Start of Supplied records
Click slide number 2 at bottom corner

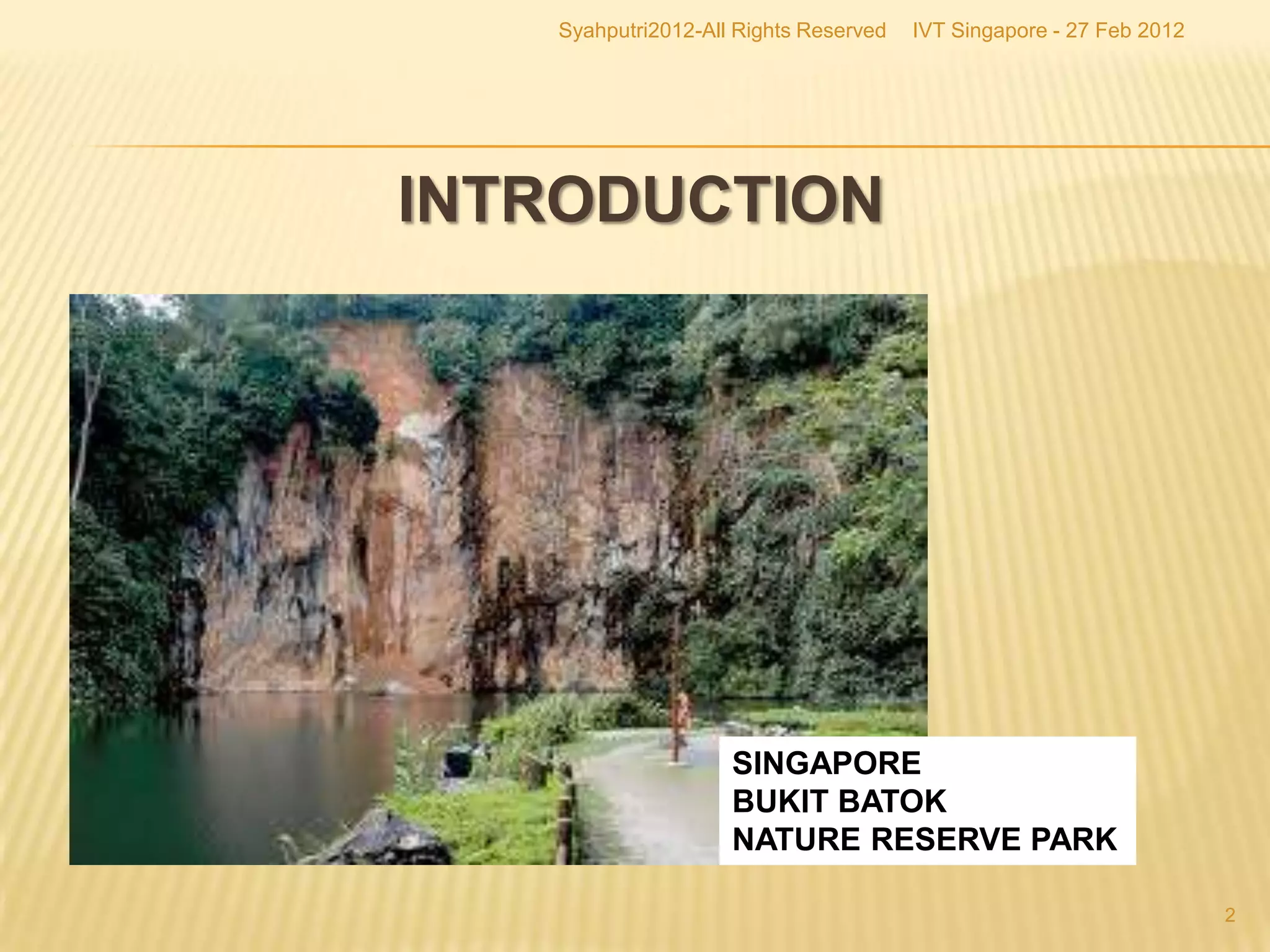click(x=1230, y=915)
End of Supplied records
Start of Supplied records
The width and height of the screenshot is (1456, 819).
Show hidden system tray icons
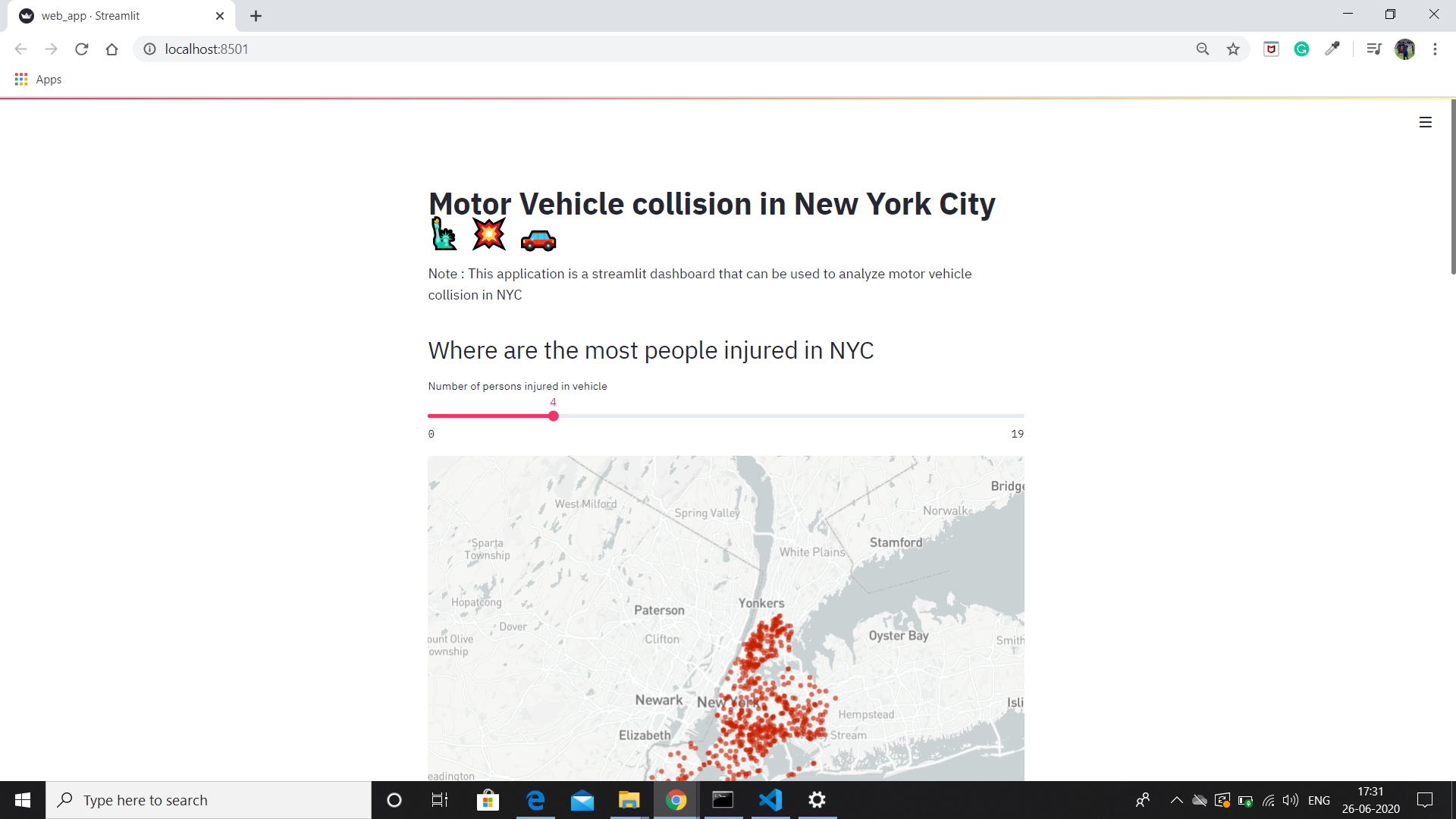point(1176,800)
End of Supplied records
[Required task]:
Render the rows from the line with "The width and" through the line with "point(1176,800)" as a two-column CSV headed text and answer. Give one CSV line per row, put each field in quotes with its line breaks turned into spaces, and omit the pictures.

[Solution for this problem]:
text,answer
"The width and height of the screenshot is (1456, 819). Show hidden system tray icons","point(1176,800)"